» Aim of the task: What follows is a listing; give it again exactly, in its entirety.

[[ Material provided open ]]

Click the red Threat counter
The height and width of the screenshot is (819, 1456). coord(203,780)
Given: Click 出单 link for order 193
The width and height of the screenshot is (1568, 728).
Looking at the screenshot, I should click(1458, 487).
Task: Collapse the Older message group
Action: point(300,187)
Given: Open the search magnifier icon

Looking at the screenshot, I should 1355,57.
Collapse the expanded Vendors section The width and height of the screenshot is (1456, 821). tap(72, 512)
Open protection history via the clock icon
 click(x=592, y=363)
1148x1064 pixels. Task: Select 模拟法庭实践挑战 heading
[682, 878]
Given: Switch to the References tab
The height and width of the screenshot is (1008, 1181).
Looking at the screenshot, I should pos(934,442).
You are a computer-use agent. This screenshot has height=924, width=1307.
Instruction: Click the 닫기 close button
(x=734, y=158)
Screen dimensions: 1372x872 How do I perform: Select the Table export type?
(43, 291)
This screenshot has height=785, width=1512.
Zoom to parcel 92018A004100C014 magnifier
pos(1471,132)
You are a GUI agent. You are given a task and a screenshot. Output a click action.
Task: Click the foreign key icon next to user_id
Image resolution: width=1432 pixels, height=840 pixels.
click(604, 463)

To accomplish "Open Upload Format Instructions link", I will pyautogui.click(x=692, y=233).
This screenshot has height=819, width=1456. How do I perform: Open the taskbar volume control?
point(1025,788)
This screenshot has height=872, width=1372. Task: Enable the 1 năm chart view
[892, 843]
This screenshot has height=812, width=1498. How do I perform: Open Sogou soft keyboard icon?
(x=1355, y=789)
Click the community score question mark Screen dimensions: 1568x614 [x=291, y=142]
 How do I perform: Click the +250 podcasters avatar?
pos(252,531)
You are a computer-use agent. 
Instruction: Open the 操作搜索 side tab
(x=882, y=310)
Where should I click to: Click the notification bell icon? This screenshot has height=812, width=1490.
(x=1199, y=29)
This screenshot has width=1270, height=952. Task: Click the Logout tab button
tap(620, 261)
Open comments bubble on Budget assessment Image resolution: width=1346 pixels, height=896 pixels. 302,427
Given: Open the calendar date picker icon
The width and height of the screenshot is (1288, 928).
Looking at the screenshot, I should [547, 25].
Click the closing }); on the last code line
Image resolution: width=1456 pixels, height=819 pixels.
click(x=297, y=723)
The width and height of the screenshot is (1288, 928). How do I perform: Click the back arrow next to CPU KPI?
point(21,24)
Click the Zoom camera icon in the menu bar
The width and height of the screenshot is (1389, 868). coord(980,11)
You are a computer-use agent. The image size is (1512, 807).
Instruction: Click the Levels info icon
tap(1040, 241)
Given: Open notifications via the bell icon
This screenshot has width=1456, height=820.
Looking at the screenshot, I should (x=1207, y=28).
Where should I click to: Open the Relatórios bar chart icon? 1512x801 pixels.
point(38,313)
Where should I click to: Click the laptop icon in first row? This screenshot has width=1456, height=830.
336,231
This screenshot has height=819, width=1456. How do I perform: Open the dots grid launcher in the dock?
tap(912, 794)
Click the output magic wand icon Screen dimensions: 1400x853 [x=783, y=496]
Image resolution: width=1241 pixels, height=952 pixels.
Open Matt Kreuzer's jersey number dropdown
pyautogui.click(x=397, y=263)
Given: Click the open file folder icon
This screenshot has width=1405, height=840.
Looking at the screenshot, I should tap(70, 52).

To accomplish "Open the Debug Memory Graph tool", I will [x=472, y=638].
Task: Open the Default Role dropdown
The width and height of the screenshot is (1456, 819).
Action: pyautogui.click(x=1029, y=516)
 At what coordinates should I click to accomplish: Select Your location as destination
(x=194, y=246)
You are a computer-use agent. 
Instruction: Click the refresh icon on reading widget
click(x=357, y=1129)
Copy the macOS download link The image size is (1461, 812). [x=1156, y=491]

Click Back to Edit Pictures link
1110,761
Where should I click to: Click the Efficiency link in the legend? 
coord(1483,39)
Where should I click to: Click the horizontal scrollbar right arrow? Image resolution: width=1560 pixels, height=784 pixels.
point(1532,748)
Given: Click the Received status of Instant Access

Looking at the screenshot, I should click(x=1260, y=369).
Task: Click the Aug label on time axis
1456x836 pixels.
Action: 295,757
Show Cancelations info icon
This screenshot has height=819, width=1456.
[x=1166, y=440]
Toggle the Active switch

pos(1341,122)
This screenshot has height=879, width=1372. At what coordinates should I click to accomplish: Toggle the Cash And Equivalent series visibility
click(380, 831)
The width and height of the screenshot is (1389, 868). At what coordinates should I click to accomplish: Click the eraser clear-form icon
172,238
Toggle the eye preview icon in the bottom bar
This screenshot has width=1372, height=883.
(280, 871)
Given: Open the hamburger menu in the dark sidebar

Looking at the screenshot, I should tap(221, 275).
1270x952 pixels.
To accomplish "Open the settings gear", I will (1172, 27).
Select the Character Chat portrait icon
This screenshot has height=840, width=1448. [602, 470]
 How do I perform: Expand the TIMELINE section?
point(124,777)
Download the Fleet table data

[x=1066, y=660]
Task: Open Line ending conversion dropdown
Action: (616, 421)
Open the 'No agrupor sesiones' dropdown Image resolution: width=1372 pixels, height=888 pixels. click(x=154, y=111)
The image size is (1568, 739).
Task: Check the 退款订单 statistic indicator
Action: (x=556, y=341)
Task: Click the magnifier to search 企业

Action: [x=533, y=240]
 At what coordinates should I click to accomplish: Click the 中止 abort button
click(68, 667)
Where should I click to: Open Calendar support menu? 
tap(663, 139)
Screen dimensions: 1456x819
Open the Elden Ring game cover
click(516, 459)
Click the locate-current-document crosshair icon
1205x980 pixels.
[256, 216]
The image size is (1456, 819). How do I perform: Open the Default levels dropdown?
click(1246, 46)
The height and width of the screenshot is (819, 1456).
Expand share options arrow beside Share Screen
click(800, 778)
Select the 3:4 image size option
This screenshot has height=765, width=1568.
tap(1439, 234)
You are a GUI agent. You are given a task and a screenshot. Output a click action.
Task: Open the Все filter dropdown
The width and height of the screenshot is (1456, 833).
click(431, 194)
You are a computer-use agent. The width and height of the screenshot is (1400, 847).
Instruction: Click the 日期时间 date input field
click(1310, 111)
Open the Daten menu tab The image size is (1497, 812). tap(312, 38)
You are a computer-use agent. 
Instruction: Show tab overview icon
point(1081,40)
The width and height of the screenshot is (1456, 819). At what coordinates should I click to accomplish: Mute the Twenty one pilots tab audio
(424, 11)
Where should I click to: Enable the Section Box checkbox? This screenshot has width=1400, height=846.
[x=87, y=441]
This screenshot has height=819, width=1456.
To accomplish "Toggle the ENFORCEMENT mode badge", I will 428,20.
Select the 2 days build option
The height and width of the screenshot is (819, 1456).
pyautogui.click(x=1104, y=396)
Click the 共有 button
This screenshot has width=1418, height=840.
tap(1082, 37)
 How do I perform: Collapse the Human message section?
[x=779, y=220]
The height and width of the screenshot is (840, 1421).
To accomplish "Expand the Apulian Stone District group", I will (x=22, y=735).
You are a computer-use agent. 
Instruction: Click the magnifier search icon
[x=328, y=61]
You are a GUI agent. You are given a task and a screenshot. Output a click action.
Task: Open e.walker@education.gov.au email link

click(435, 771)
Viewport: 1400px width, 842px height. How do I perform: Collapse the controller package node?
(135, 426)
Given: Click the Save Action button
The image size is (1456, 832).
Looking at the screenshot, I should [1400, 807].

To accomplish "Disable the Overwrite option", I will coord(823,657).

[[ Material provided closed ]]

» Task response:
Click the red Threat counter
The height and width of the screenshot is (819, 1456). coord(203,780)
Given: Click 出单 link for order 193
The width and height of the screenshot is (1568, 728).
Looking at the screenshot, I should click(1458, 487).
Task: Collapse the Older message group
Action: point(300,187)
Given: Open the search magnifier icon

Looking at the screenshot, I should 1355,57.
Collapse the expanded Vendors section The width and height of the screenshot is (1456, 821). tap(72, 512)
Open protection history via the clock icon
 click(x=592, y=363)
1148x1064 pixels. Task: Select 模拟法庭实践挑战 heading
[682, 878]
Given: Switch to the References tab
The height and width of the screenshot is (1008, 1181).
Looking at the screenshot, I should pos(934,442).
You are a computer-use agent. This screenshot has height=924, width=1307.
Instruction: Click the 닫기 close button
(x=734, y=158)
Screen dimensions: 1372x872 How do I perform: Select the Table export type?
(43, 291)
This screenshot has height=785, width=1512.
Zoom to parcel 92018A004100C014 magnifier
pos(1471,132)
You are a GUI agent. You are given a task and a screenshot. Output a click action.
Task: Click the foreign key icon next to user_id
Image resolution: width=1432 pixels, height=840 pixels.
click(604, 463)

To accomplish "Open Upload Format Instructions link", I will pyautogui.click(x=692, y=233).
This screenshot has height=819, width=1456. How do I perform: Open the taskbar volume control?
point(1025,788)
This screenshot has height=872, width=1372. Task: Enable the 1 năm chart view
[892, 843]
This screenshot has height=812, width=1498. How do I perform: Open Sogou soft keyboard icon?
(x=1355, y=789)
Click the community score question mark Screen dimensions: 1568x614 [x=291, y=142]
 How do I perform: Click the +250 podcasters avatar?
pos(252,531)
You are a computer-use agent. 
Instruction: Open the 操作搜索 side tab
(x=882, y=310)
Where should I click to: Click the notification bell icon? This screenshot has height=812, width=1490.
(x=1199, y=29)
This screenshot has width=1270, height=952. Task: Click the Logout tab button
tap(620, 261)
Open comments bubble on Budget assessment Image resolution: width=1346 pixels, height=896 pixels. 302,427
Given: Open the calendar date picker icon
The width and height of the screenshot is (1288, 928).
Looking at the screenshot, I should [547, 25].
Click the closing }); on the last code line
Image resolution: width=1456 pixels, height=819 pixels.
click(x=297, y=723)
The width and height of the screenshot is (1288, 928). How do I perform: Click the back arrow next to CPU KPI?
point(21,24)
Click the Zoom camera icon in the menu bar
The width and height of the screenshot is (1389, 868). coord(980,11)
You are a computer-use agent. The image size is (1512, 807).
Instruction: Click the Levels info icon
tap(1040, 241)
Given: Open notifications via the bell icon
This screenshot has width=1456, height=820.
Looking at the screenshot, I should (x=1207, y=28).
Where should I click to: Open the Relatórios bar chart icon? 1512x801 pixels.
point(38,313)
Where should I click to: Click the laptop icon in first row? This screenshot has width=1456, height=830.
336,231
This screenshot has height=819, width=1456. How do I perform: Open the dots grid launcher in the dock?
tap(912, 794)
Click the output magic wand icon Screen dimensions: 1400x853 [x=783, y=496]
Image resolution: width=1241 pixels, height=952 pixels.
Open Matt Kreuzer's jersey number dropdown
pyautogui.click(x=397, y=263)
Given: Click the open file folder icon
This screenshot has width=1405, height=840.
Looking at the screenshot, I should tap(70, 52).

To accomplish "Open the Debug Memory Graph tool", I will [x=472, y=638].
Task: Open the Default Role dropdown
The width and height of the screenshot is (1456, 819).
Action: pyautogui.click(x=1029, y=516)
 At what coordinates should I click to accomplish: Select Your location as destination
(x=194, y=246)
You are a computer-use agent. 
Instruction: Click the refresh icon on reading widget
click(x=357, y=1129)
Copy the macOS download link The image size is (1461, 812). [x=1156, y=491]

Click Back to Edit Pictures link
1110,761
Where should I click to: Click the Efficiency link in the legend? 
coord(1483,39)
Where should I click to: Click the horizontal scrollbar right arrow? Image resolution: width=1560 pixels, height=784 pixels.
point(1532,748)
Given: Click the Received status of Instant Access

Looking at the screenshot, I should click(x=1260, y=369).
Task: Click the Aug label on time axis
1456x836 pixels.
Action: 295,757
Show Cancelations info icon
This screenshot has height=819, width=1456.
[x=1166, y=440]
Toggle the Active switch

pos(1341,122)
This screenshot has height=879, width=1372. At what coordinates should I click to accomplish: Toggle the Cash And Equivalent series visibility
click(380, 831)
The width and height of the screenshot is (1389, 868). At what coordinates should I click to accomplish: Click the eraser clear-form icon
172,238
Toggle the eye preview icon in the bottom bar
This screenshot has width=1372, height=883.
(280, 871)
Given: Open the hamburger menu in the dark sidebar

Looking at the screenshot, I should tap(221, 275).
1270x952 pixels.
To accomplish "Open the settings gear", I will (1172, 27).
Select the Character Chat portrait icon
This screenshot has height=840, width=1448. [602, 470]
 How do I perform: Expand the TIMELINE section?
point(124,777)
Download the Fleet table data

[x=1066, y=660]
Task: Open Line ending conversion dropdown
Action: (616, 421)
Open the 'No agrupor sesiones' dropdown Image resolution: width=1372 pixels, height=888 pixels. click(x=154, y=111)
The image size is (1568, 739).
Task: Check the 退款订单 statistic indicator
Action: (x=556, y=341)
Task: Click the magnifier to search 企业

Action: [x=533, y=240]
 At what coordinates should I click to accomplish: Click the 中止 abort button
click(68, 667)
Where should I click to: Open Calendar support menu? 
tap(663, 139)
Screen dimensions: 1456x819
Open the Elden Ring game cover
click(516, 459)
Click the locate-current-document crosshair icon
1205x980 pixels.
[256, 216]
The image size is (1456, 819). How do I perform: Open the Default levels dropdown?
click(1246, 46)
The height and width of the screenshot is (819, 1456).
Expand share options arrow beside Share Screen
click(800, 778)
Select the 3:4 image size option
This screenshot has height=765, width=1568.
tap(1439, 234)
You are a GUI agent. You are given a task and a screenshot. Output a click action.
Task: Open the Все filter dropdown
The width and height of the screenshot is (1456, 833).
click(431, 194)
You are a computer-use agent. The width and height of the screenshot is (1400, 847).
Instruction: Click the 日期时间 date input field
click(1310, 111)
Open the Daten menu tab The image size is (1497, 812). tap(312, 38)
You are a computer-use agent. 
Instruction: Show tab overview icon
point(1081,40)
The width and height of the screenshot is (1456, 819). At what coordinates should I click to accomplish: Mute the Twenty one pilots tab audio
(424, 11)
Where should I click to: Enable the Section Box checkbox? This screenshot has width=1400, height=846.
[x=87, y=441]
This screenshot has height=819, width=1456.
To accomplish "Toggle the ENFORCEMENT mode badge", I will 428,20.
Select the 2 days build option
The height and width of the screenshot is (819, 1456).
pyautogui.click(x=1104, y=396)
Click the 共有 button
This screenshot has width=1418, height=840.
tap(1082, 37)
 How do I perform: Collapse the Human message section?
[x=779, y=220]
The height and width of the screenshot is (840, 1421).
To accomplish "Expand the Apulian Stone District group", I will (x=22, y=735).
You are a computer-use agent. 
Instruction: Click the magnifier search icon
[x=328, y=61]
You are a GUI agent. You are given a task and a screenshot. Output a click action.
Task: Open e.walker@education.gov.au email link

click(435, 771)
Viewport: 1400px width, 842px height. How do I perform: Collapse the controller package node?
(135, 426)
Given: Click the Save Action button
The image size is (1456, 832).
Looking at the screenshot, I should [1400, 807].

To accomplish "Disable the Overwrite option", I will coord(823,657).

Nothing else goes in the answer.